## [STORED DATA]
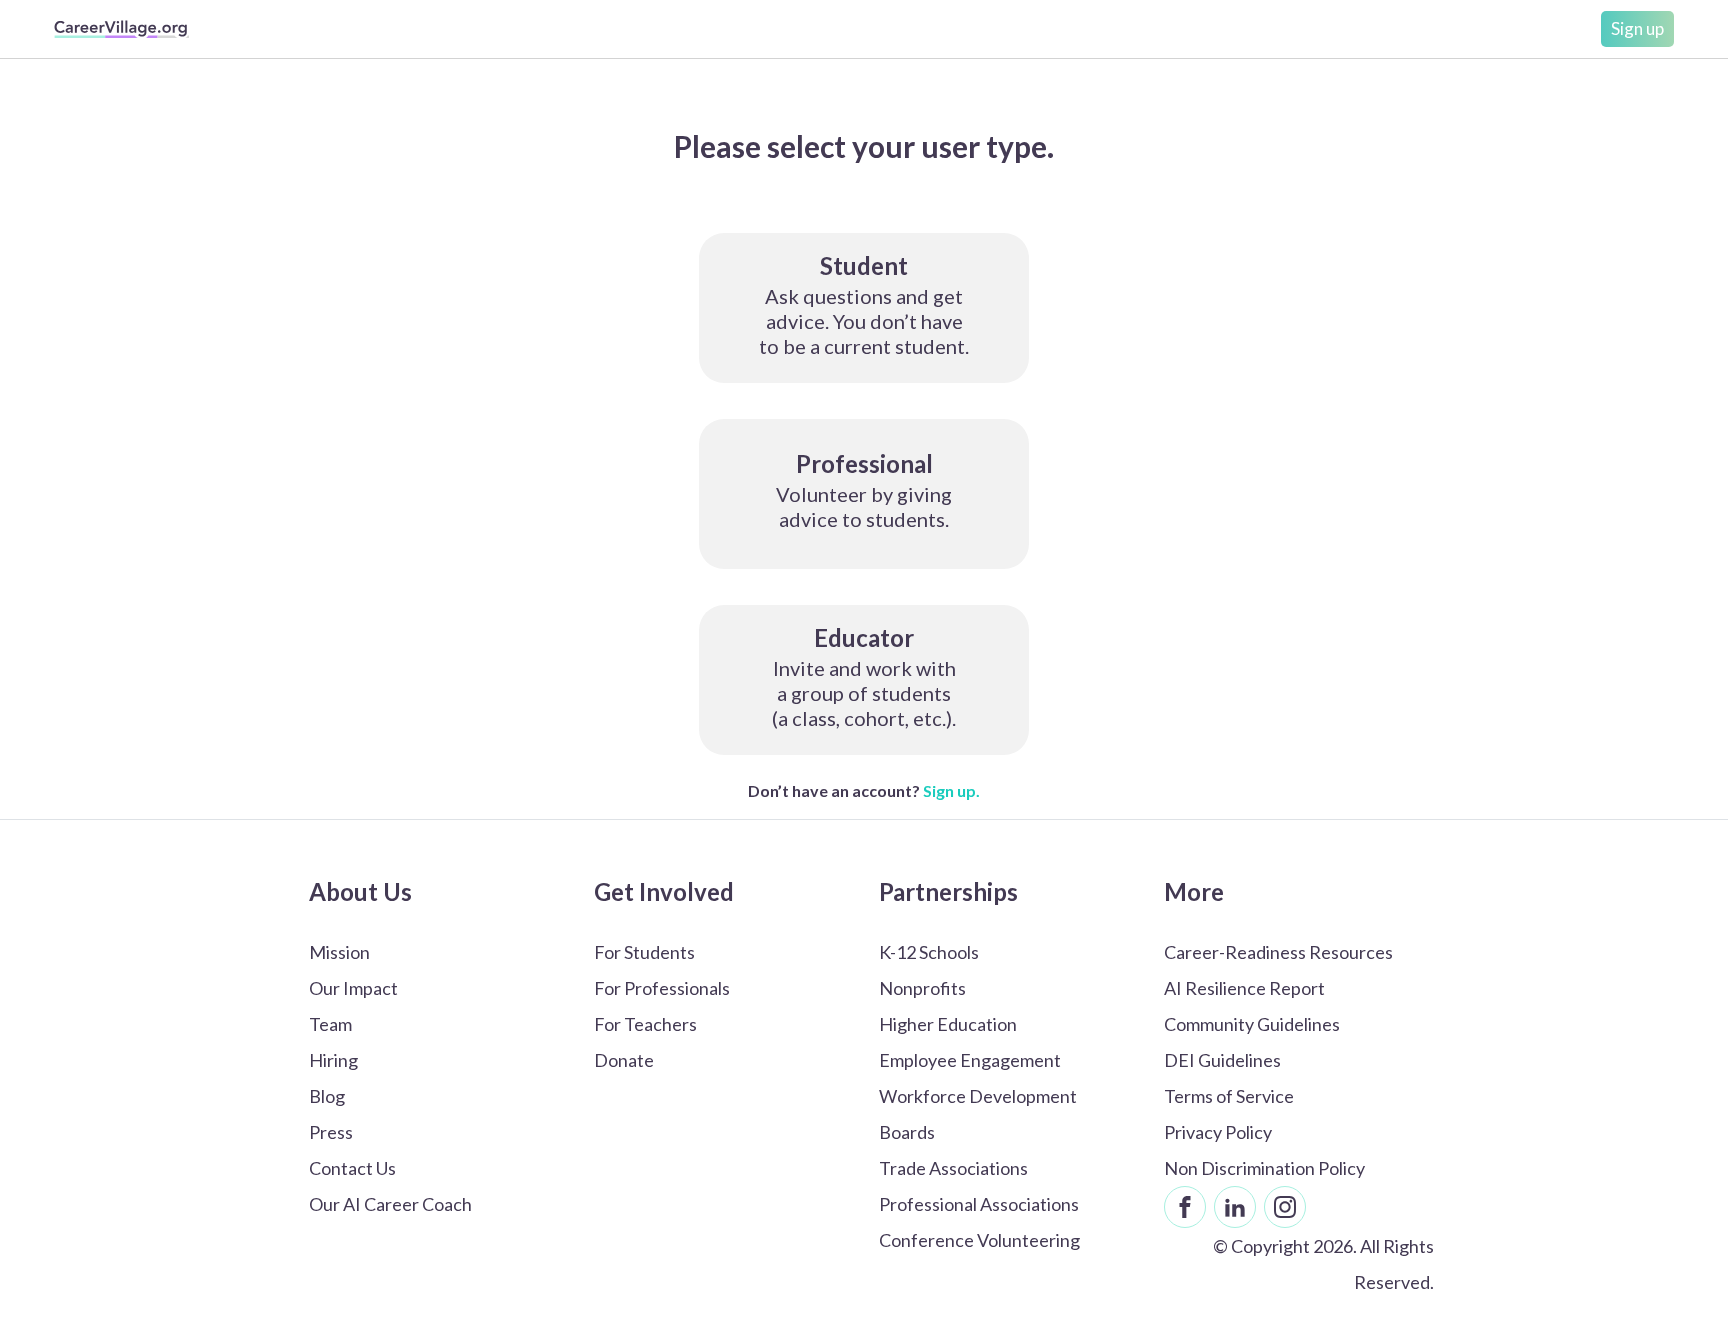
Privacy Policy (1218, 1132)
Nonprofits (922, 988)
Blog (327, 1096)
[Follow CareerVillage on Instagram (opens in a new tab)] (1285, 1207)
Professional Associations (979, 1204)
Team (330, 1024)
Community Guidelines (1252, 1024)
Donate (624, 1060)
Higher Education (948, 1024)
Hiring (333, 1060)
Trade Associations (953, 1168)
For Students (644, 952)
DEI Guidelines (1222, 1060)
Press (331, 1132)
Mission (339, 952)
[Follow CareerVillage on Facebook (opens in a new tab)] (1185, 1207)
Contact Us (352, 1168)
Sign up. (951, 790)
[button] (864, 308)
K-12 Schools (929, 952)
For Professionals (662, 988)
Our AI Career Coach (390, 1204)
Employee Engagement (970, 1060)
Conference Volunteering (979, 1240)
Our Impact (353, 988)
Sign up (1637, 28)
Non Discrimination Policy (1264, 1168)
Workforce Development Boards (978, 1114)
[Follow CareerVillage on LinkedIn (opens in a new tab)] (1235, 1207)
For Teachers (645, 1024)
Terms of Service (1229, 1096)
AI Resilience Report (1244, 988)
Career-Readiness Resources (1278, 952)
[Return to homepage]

## [DESCRIPTION OF THE TASK]
Would you copy exactly the lines from the one that contains "Contact Us (352, 1168)" through the final line of the records above, including both?

## [REPLY TO THE TASK]
Contact Us (352, 1168)
Sign up. (951, 790)
[button] (864, 308)
K-12 Schools (929, 952)
For Professionals (662, 988)
Our AI Career Coach (390, 1204)
Employee Engagement (970, 1060)
Conference Volunteering (979, 1240)
Our Impact (353, 988)
Sign up (1637, 28)
Non Discrimination Policy (1264, 1168)
Workforce Development Boards (978, 1114)
[Follow CareerVillage on LinkedIn (opens in a new tab)] (1235, 1207)
For Teachers (645, 1024)
Terms of Service (1229, 1096)
AI Resilience Report (1244, 988)
Career-Readiness Resources (1278, 952)
[Return to homepage]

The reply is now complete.